Start
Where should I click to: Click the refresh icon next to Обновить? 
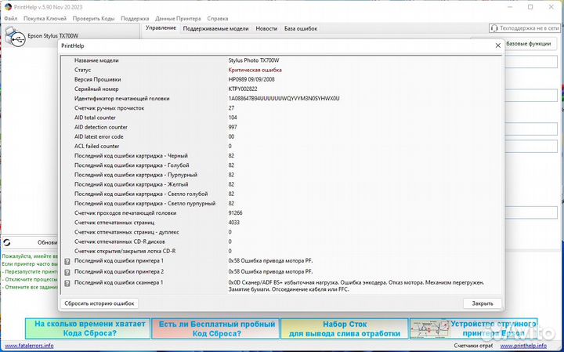[x=7, y=242]
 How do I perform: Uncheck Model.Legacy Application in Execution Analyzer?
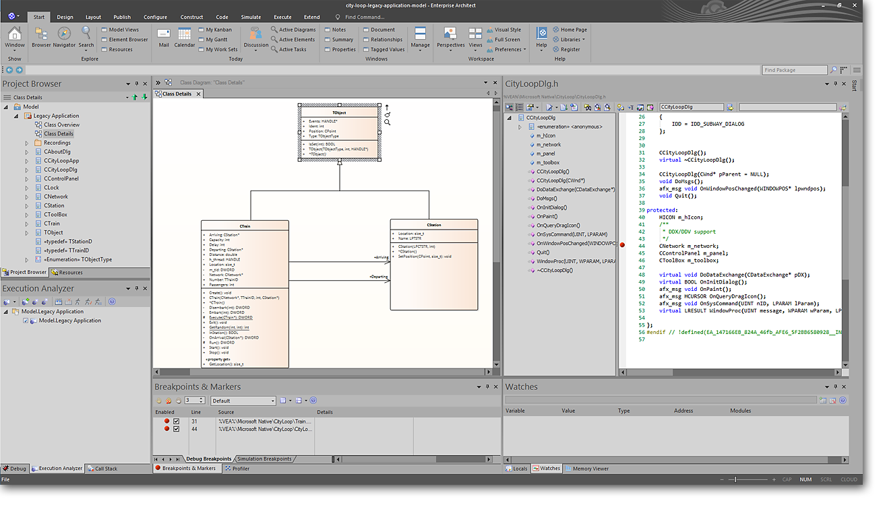click(26, 321)
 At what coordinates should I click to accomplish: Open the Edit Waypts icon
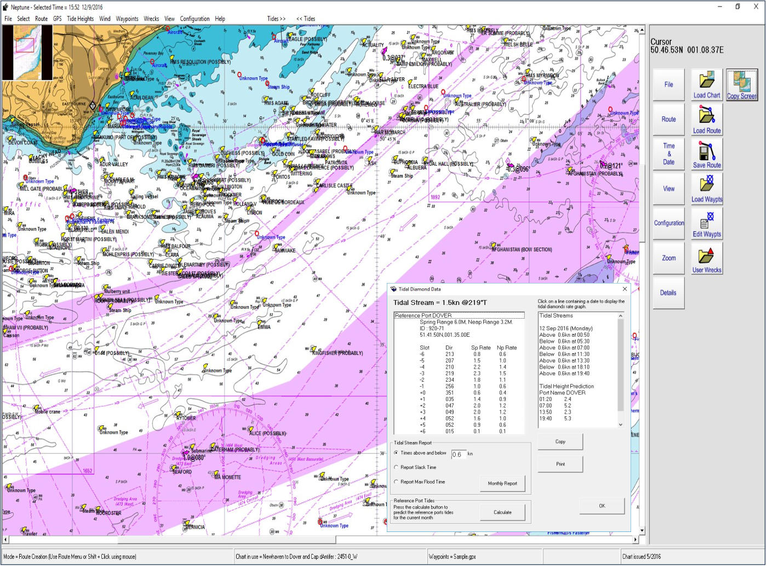point(706,220)
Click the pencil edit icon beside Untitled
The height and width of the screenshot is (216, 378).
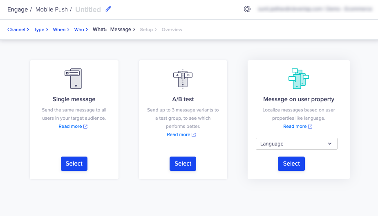tap(108, 9)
End
▶ [INSTRUCTIONS TO FOLLOW]:
Copy out the data above word for word, starting at the line that contains "At what coordinates" and ending with the last line of the data, and leave out the pictures.

▶ [THE RESPONSE]:
 At what coordinates should I click to accomplish: Open the Edit Waypts icon
point(706,220)
Click the pencil edit icon beside Untitled
The height and width of the screenshot is (216, 378).
tap(108, 9)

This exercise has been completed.